As you have not supplied any code, it is hard to pinpoint why this is the case for you.
I think one thing your are not taking into account is the setup cost of the sparse matrices.
See the following example which illustrates run-times where you only iterate over a small sub-set of your mesh.
from dolfin import *
N = 400
frac = 0.02
mesh = UnitSquareMesh(N, N)
V = FunctionSpace(mesh, "CG", 1)
class domain(SubDomain):
def inside(self, x, on_boundary):
return x[0]< frac
mf = MeshFunction("size_t", mesh, mesh.topology().dim(), 0)
domain().mark(mf, 1)
dx_c = Measure("dx", domain=mesh, subdomain_data=mf)
u = TrialFunction(V)
v = TestFunction(V)
a = inner(grad(u), grad(v))*dx_c
a_form = Form(a)
A = assemble(a_form)
a_sub = inner(grad(u), grad(v))*dx_c(1)
a_sub_form = Form(a_sub)
A_sub = assemble(a_sub_form)
import timeit
runs = 100
full = timeit.timeit(lambda: assemble(a_form, tensor=A), number=runs)
sub = timeit.timeit(lambda: assemble(a_sub_form, tensor=A_sub), number=runs)

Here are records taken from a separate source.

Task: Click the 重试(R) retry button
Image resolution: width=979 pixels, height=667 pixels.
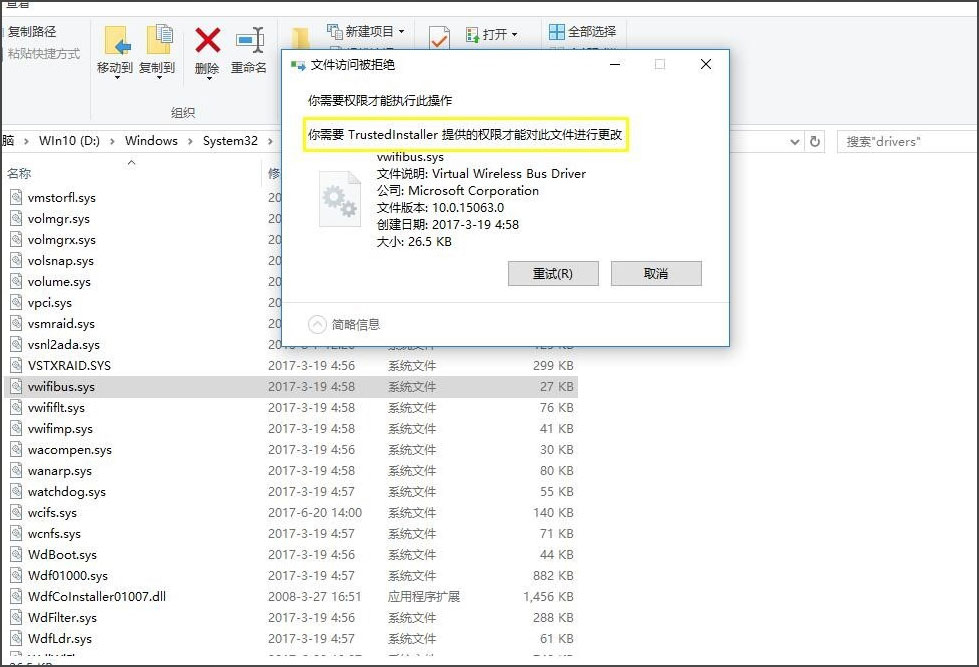Action: tap(553, 273)
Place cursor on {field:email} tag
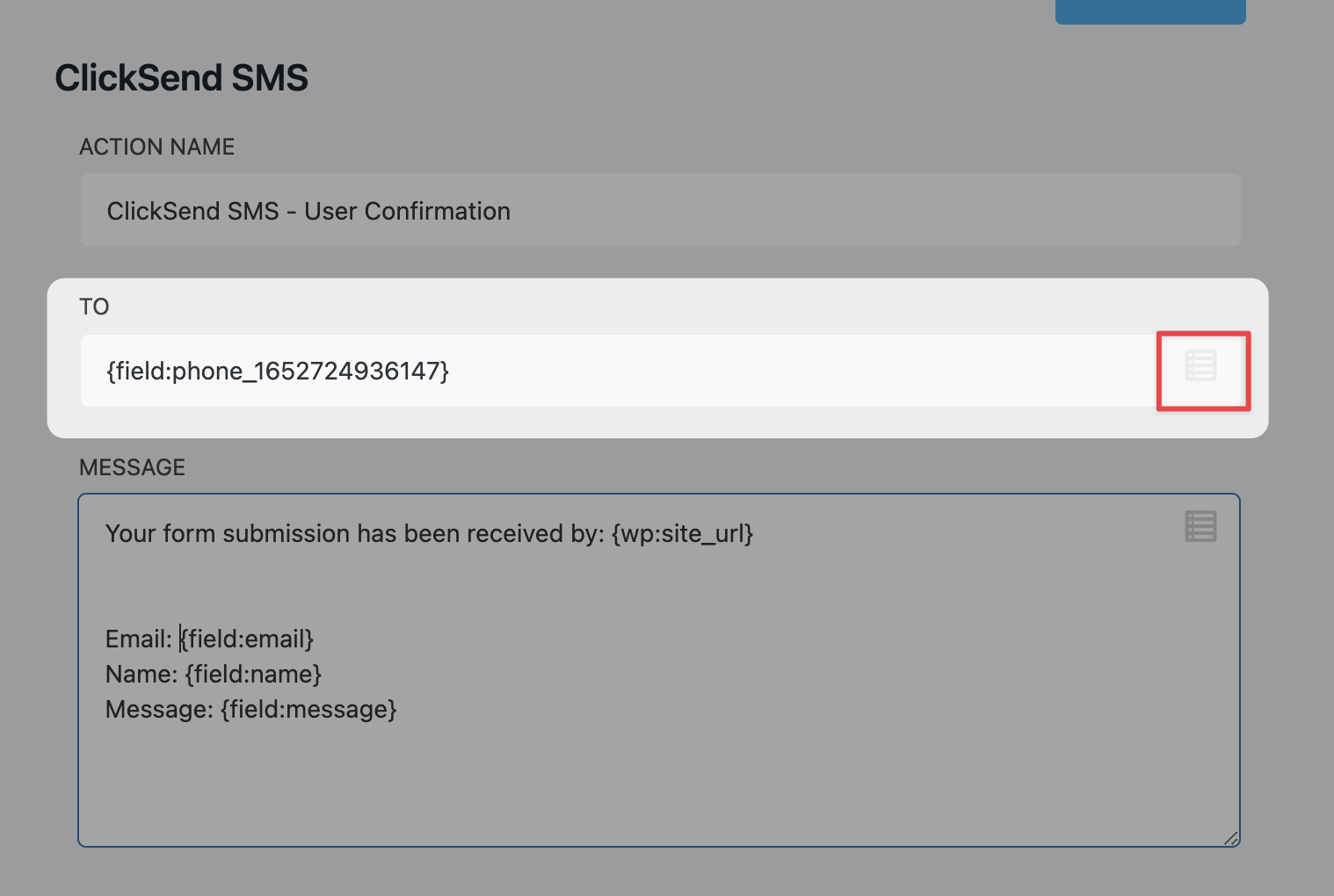This screenshot has width=1334, height=896. click(248, 639)
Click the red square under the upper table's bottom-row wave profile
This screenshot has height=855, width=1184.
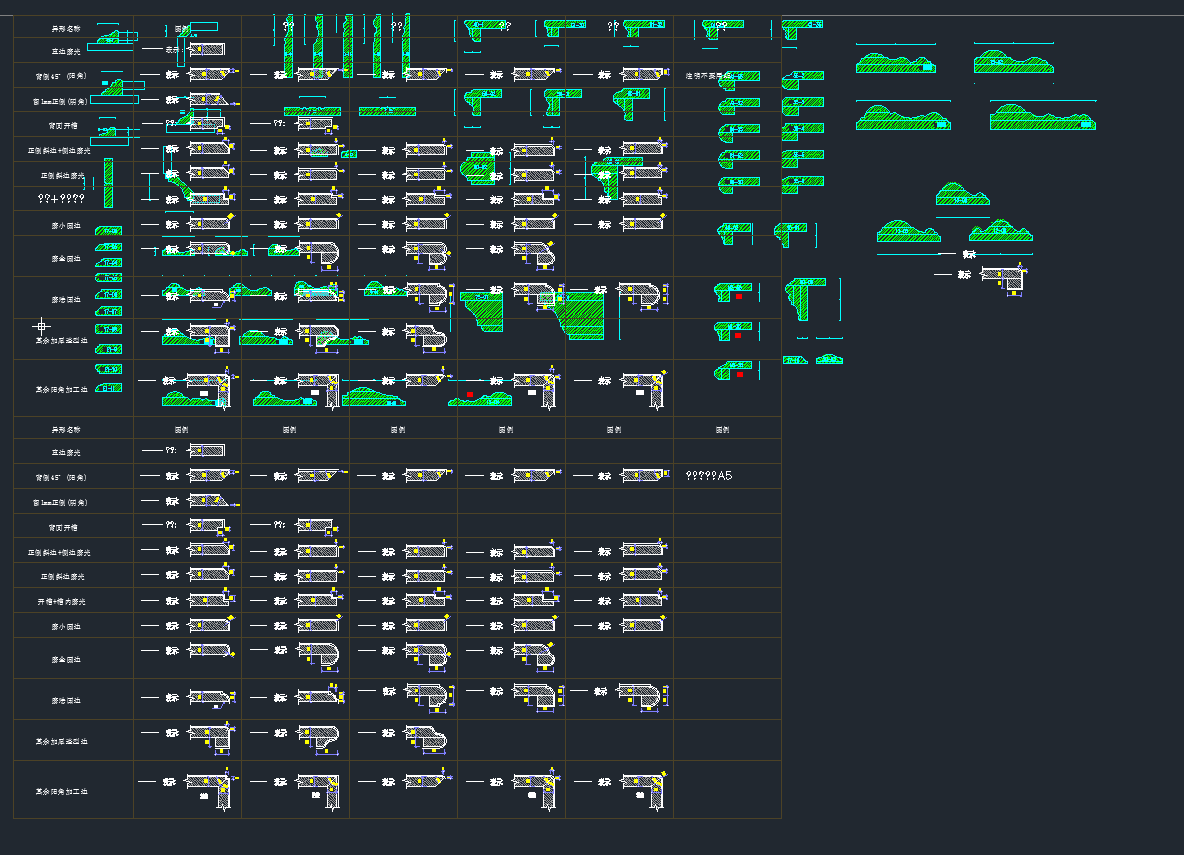click(469, 394)
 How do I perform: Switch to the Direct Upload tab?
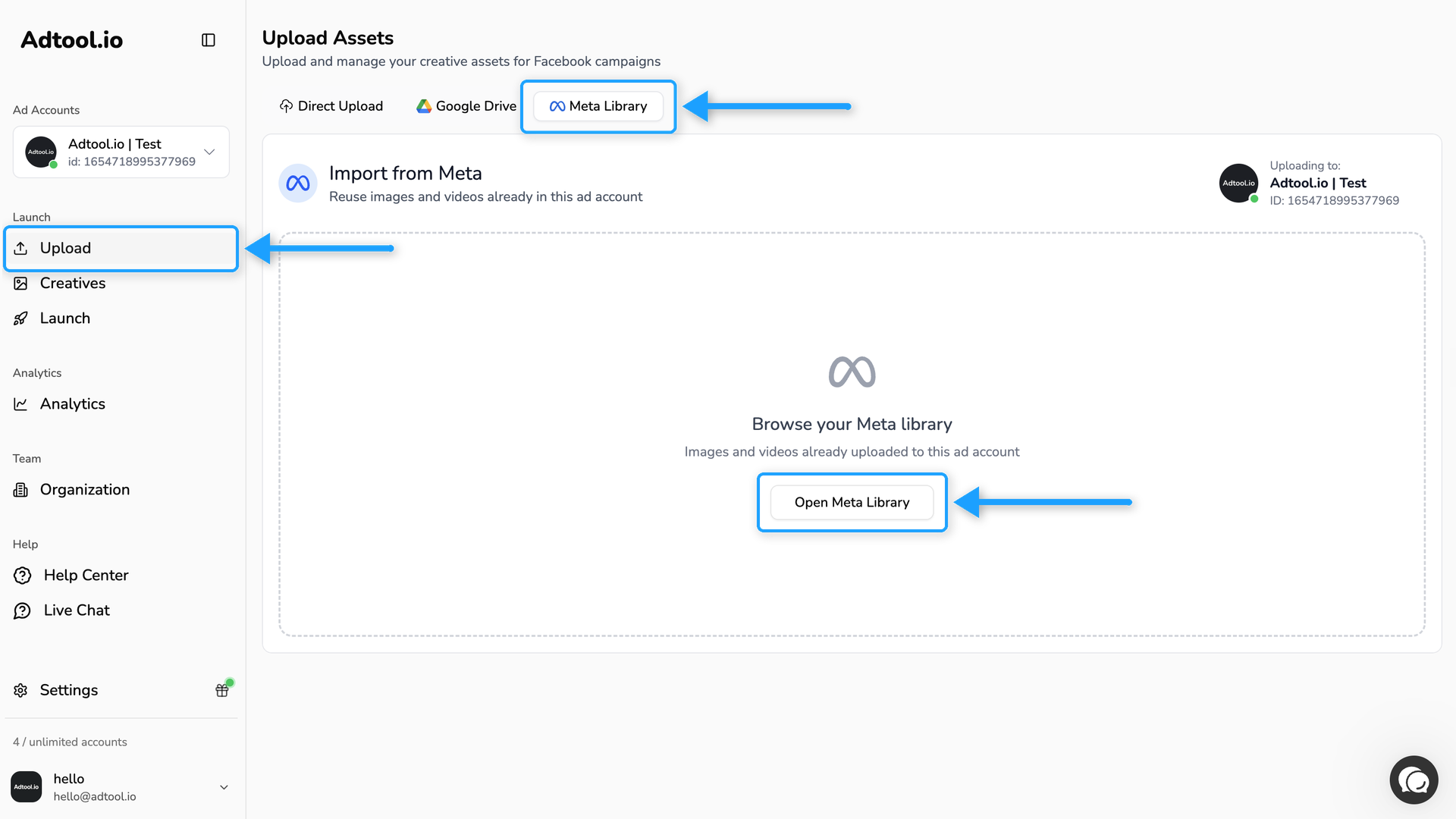point(331,106)
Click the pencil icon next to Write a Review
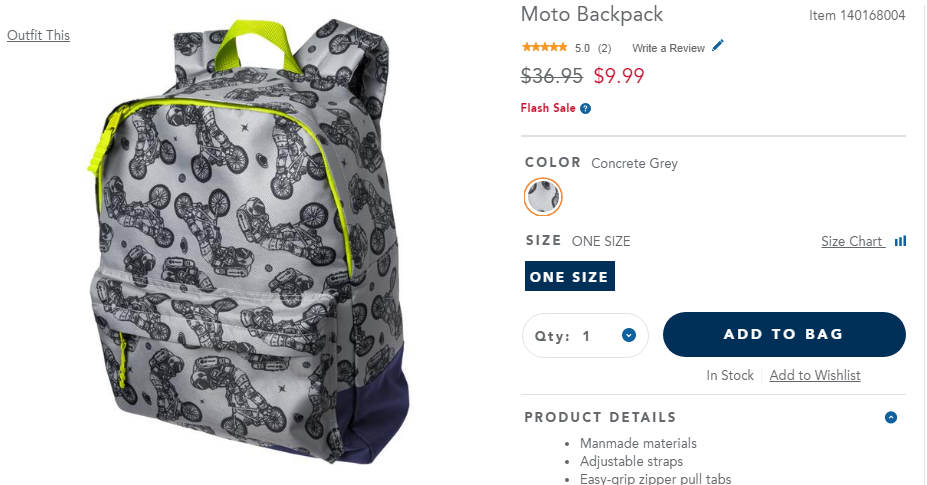Viewport: 927px width, 485px height. 718,46
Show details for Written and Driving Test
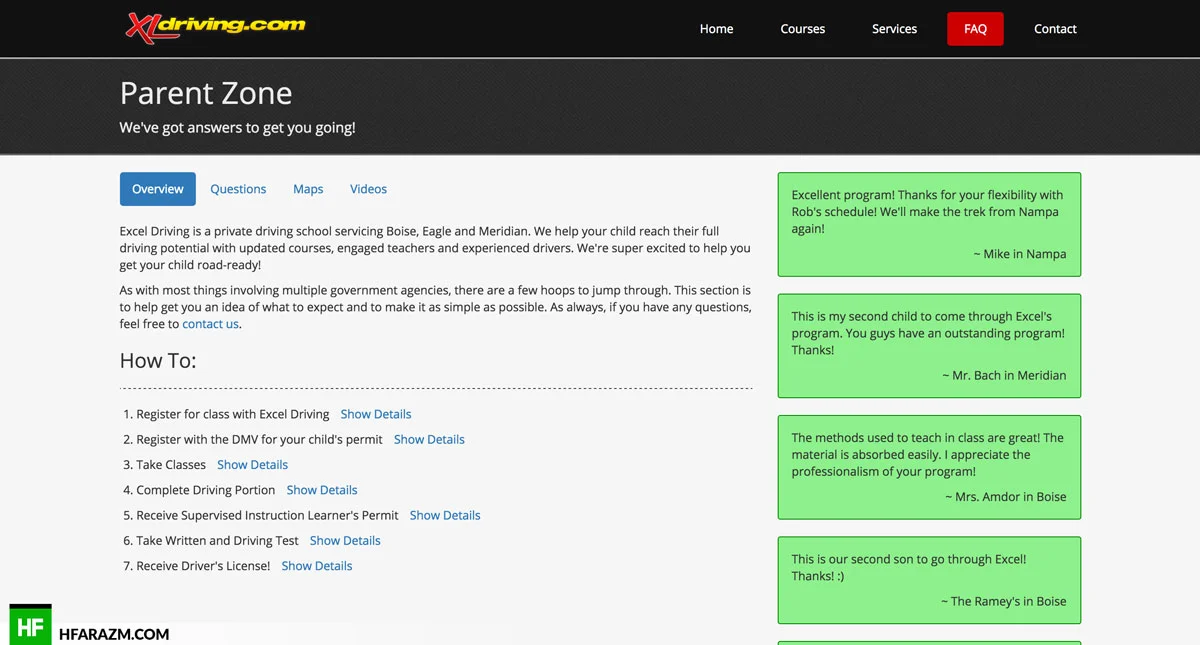 coord(345,541)
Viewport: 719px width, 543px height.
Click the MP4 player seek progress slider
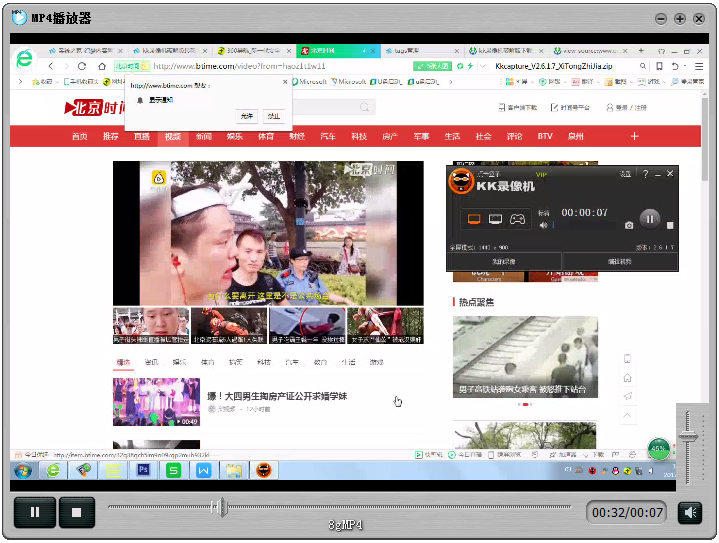point(218,507)
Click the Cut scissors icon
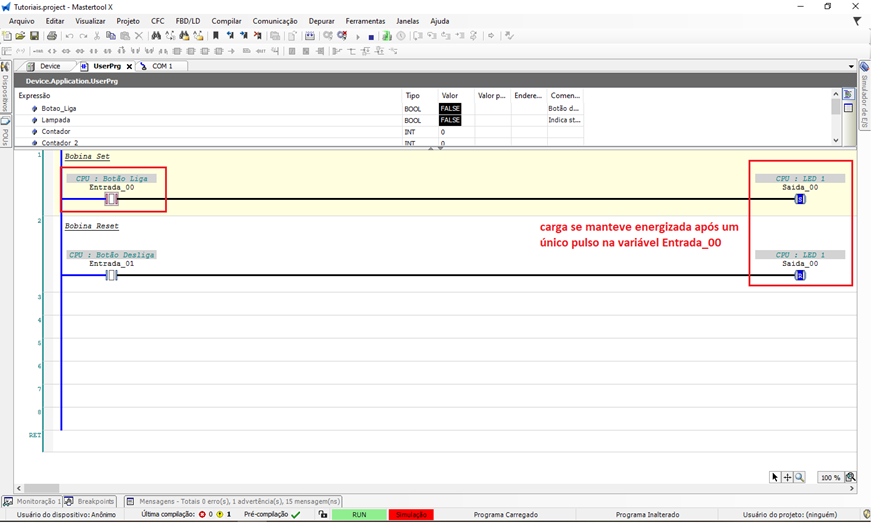This screenshot has height=528, width=884. 96,36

print(sub/full, frac, sub, frac)
For this example, this returns:
0.028362406769913293 0.02 0.20799705399986124 0.02
If you reduce the fraction even further, for instance to (0.001) you will observe that we do not get optimal performance any longer, as we get:
0.01412187111184388 0.001 0.1051290079994942 0.001
This is because there are certain costs associated with assembling a matrix. Assembling over only 10 cells is very little, and the setup cost is dominating the run-time.